Write a query that returns every employee that has ever worked for the company. For each employee, calculate the greatest number of employees that worked for the company during their tenure and the first date that number was reached. The termination date of an employee should not be counted as a working day. 



Your output should have the employee ID, greatest number of employees that worked for the company during the employee's tenure, and first date that number was reached.

# Approaches


- Get those with hire_date & create column = 1, get those with termination_date & create column = -1 .. finally, concat those 2 dataframes

- CumSum columns

- Fetch earliest date where max employee was reached

- Order by id, maxemp, and date

In [1]:
# Import your libraries
import pandas as pd
import numpy as np
import datetime as dt
from getdata_fromhtml import getdata_fromhtml
# Start writing code
path = './data/uber_employee.html'

df = getdata_fromhtml(path) #uber_employees#.head()
df = df.replace(r'^\s*$', 'NaT', regex=True)

#start date of an employee 
start = df['hire_date'].to_frame('date')
start['value'] = 1 # get hired 
#start

end_date = df['termination_date'].to_frame('date').dropna()
end_date['value'] = -1
#end_date
# Concatinate the dates 
dates = pd.concat([start, end_date], ignore_index = True)

#count the number of employess for each day 
dates = dates.groupby('date')['value'].sum().reset_index()

# Order the dataset in ascending order according to the date 
dates = dates.sort_values('date')
dates['cum_emp_count'] = dates['value'].cumsum()

# Find the 
def max_employe_min_date(x):
    if df.at[x, 'termination_date'] is pd.NaT:
        end_date = dt.datetime.today()
    else:
        end_date = df.at[x, 'termination_date']
    startdate = df.at[x, 'hire_date']
    max_no_emp = dates[dates['date'].between(startdate, end_date)]['cum_emp_count'].max()
    df.at[x, 'max_cont'] = max_no_emp
    # Find the earliest date that the max_no_emp is obtained 
    early_date = dates[(dates['cum_emp_count'] == max_no_emp) & (dates['date'].between(startdate, end_date))]['date'].min()
    df.at[x, 'earliest_date'] = early_date
    return df
    
for i in range(0, df.shape[0]):
    max_employe_min_date(i)
#lis = list(range(0, df.shape[0]))
#df_new = pd.DataFrame(map(max_employe_min_date, lis))
#print(df_new)
#df_new = df_new[['id', 'max_cont', 'earliest_date']]
result = df[['id', 'max_cont', 'earliest_date']] 
    
result.head()

Unnamed: 0,id,max_cont,earliest_date
0,1,57.0,2015-04-10
1,2,58.0,2017-02-03
2,3,58.0,2017-02-03
3,4,48.0,2013-12-23
4,5,58.0,2017-02-03


# Distance Per Dollar
- Hard

You’re given a dataset of uber rides with the traveling distance (‘distance_to_travel’) and cost (‘monetary_cost’) for each ride. For each date, find the difference between the distance-per-dollar for that date and the average distance-per-dollar for that year-month. Distance-per-dollar is defined as the distance traveled divided by the cost of the ride.

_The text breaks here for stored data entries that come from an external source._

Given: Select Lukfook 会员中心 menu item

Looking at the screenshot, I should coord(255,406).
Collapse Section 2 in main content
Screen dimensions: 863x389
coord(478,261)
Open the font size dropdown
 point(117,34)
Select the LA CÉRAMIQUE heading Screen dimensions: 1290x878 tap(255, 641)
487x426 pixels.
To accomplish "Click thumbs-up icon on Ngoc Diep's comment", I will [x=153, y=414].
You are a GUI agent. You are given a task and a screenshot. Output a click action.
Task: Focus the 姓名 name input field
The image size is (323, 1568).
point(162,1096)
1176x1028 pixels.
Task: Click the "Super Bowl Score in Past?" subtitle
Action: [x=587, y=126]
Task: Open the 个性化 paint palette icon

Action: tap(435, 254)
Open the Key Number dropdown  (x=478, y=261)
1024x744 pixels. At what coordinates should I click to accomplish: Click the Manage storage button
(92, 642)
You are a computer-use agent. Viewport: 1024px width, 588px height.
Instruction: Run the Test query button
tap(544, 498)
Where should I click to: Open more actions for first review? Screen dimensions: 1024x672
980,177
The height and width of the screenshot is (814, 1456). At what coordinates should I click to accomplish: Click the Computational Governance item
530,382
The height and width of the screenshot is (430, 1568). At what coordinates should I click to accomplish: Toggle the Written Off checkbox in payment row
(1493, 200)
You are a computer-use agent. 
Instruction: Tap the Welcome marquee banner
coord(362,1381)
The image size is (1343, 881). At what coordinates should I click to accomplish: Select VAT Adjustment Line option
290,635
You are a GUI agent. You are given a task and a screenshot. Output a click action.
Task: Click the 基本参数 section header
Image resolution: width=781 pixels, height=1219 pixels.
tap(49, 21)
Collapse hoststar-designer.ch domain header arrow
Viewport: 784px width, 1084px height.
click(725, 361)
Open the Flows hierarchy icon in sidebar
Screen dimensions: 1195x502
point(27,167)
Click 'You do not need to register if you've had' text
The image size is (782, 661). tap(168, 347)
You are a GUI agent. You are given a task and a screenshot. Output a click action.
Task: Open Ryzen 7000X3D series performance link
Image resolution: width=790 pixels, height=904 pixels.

The output should include the year-month (YYYY-MM) and the absolute average difference in distance-per-dollar (Absolute value to be rounded to the 2nd decimal). 

You should also count both success and failed request_status as the distance and cost values are populated for all ride requests. Also, assume that all dates are unique in the dataset. Order your results by earliest request date first.

# Approaches

- Find the distance-per-dollar by dividing the distance and cost columns 

- Add a month column extracted from the request_date column to help with grouping the distance-per-dollar by month 

- Use a window function to find the average monthly distance-per-dollar for each month

- Calculate the absolute difference between the distance_to_cost for each request_date and month



In [2]:
# Import your libraries
import pandas as pd
import datetime as dt

path = './data/uber_requests_logs.html'
# Start writing code
df = getdata_fromhtml(path)
cnts = df[df['request_status'] == 'success'].shape[0]
cntf = df[df['request_status'] == 'fail'].shape[0]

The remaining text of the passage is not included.